The penetrating portion 111 is configured to pass through one of the through holes 21 of the object 20. The abutting portion 112 is disposed at one end of the penetrating portion 111. In this embodiment, the abutting portion 112 is formed on a top end of the penetrating portion 111. The abutting portion 112 is capable to abut an edge of an opening of the through hole 21 of the object 20. In this embodiment, the abutting portion 112 is a flat piece and perpendicular to the penetrating portion 111, and protrudes outward from a lateral side of the penetrating portion 111. Therefore, after the rectangular through hole 21 of the objects 20 is passed through by the abutting portion 112 and the said object sits on the penetrating portion 111 through the through hole 21, a user may bend the abutting portion 112 with a horizontal force till an end of the abutting portion 112 abuts the edge of the opening of the through hole 21 of the object 20. However, the shape and the operation of the abutting portion 112 are not limited thereto as long as the abutting portion 112 is capable of abutting the edge of the opening of the through hole 21 of the object 20.
The pin portion 113 is mounted at another end of the penetrating portion 111, the said end being an end opposite the end mounted with the abutting portion 112. In this embodiment, the pin portion 113 is formed at a bottom end of the penetrating portion 111. In this embodiment, the pin portion 113 comprises a first extending portion 1131 and two second extending portions 1132. The first extending portion 1131 is formed below the penetrating portion 111 and a width of the first extending portion 1131 is larger than that of the penetrating portion 111. The two second extending portions 1132 are bent and formed at two respective ends of the first extending portion 1131.
In addition, the pin portion 113 further comprises four pins 114 and two support portions 115. The four pins 114 protrude out of a bottom side of the pin portion 113 and individually correspond to the four plated holes 311 of the plated hole group 31 of the circuit board 30. Each of the pins 114 passes through and is soldered in the corresponding plated hole 311. The number of the pins 114 corresponds the number of the plated holes 311 of each one of the plated hole groups 31. In another embodiment, the main body 11 may only have one pin 114 and each of the plated hole groups 31 may only have one plated hole 311. In this embodiment, each of the pins 114 is soldered when the circuit board 30 is passing through a solder oven in a process of a dual in-line package (hereinafter referred to as DIP), which simplifies the assembling process.
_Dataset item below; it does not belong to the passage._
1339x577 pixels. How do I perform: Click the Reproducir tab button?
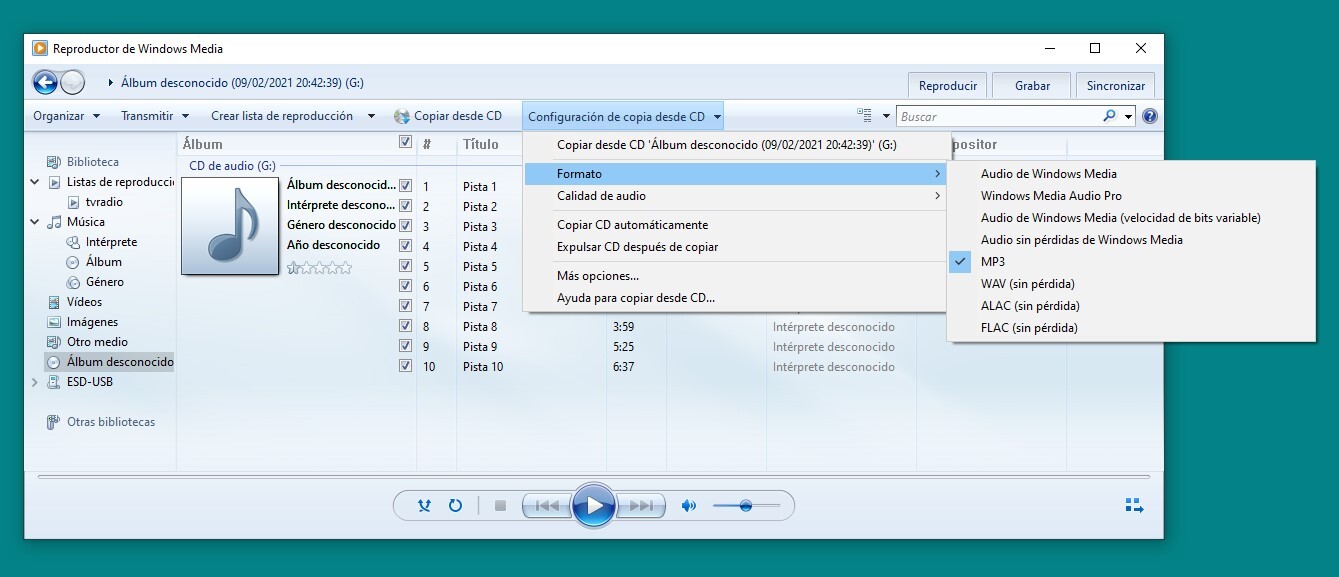(946, 85)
With the aforesaid process, the number of the pins 114 is preferably larger than three for better mounting. The soldering process of the pins 114 and the plated holes 311 are not limited thereto and may be soldered with another approach.
The two support portions 115 are individually formed on a top side of the pin portion 113 and extend toward two opposite directions. In this embodiment, the two support portions 115 are formed on a top side of the first extending portion 1131 and the penetrating portion 111 is between the two support portions 115.
Besides, in this embodiment, the penetrating portion 111 forms a groove 116 and a protrusion 117 on two opposite surfaces thereof. The groove 116 and the protrusion 117 extend downward to the pin portion 113 and correspond to each other in location. Precisely, the groove 116 and the protrusion 117 are made by stamping the penetrating portion 111 and the pin portion 113, thereby increasing the strength of the penetrating portion 111 and the pin portion 113.
The elastic component 12 is sleeved on the main body 11 and has two ends. One end (e.g. top end) of the elastic component 12 pushes the object 20 in a direction away from the circuit board 30. In this embodiment, the elastic component 12 is a compression spring and is sleeved on the penetrating portion 111. The other end (e.g. bottom end) of the elastic component 12 opposite the object 20 abuts the two support portions 115. With the top end of the elastic component 12 pushing the object 20 upwards, the elastic component 12 is capable of repelling the object 20 away from the circuit board 30 so that the object 20 does not press other components (e.g. CPU) between the circuit board 30 and the object 20 nor damage those components, but it is not limited thereto. In another embodiment, the mounting device may not have the elastic component 12. In still another embodiment, the elastic component 12 may not be a compression spring as long as the elastic component 12 can be disposed on the main body 11 and push the object 20 upwards.
Then refer to FIG. 8. A mounting method in accordance with the present invention for mounting the object on the circuit board includes the following steps:

S1: Mounting a Mounting Devices On a Circuit Board

As shown in FIG. 2 and FIG. 3, mount the multiple said mounting devices on the circuit board 30. In this embodiment, the mounting devices are the mounting device 10 in accordance with the present invention as an exemplary demonstration, but it is not limited thereto, which means the mounting device may have different structures. Then, make each of the pins 114 of the mounting devices 10 pass through and soldered in the corresponding plated hole 311 of the plated hole group 31 of the circuit board 30. The soldering method of the pins 114 and the plated holes 311 can be executed when the circuit board 30 is passing through the solder oven under DIP at the same time as described above, but it is not limited thereto.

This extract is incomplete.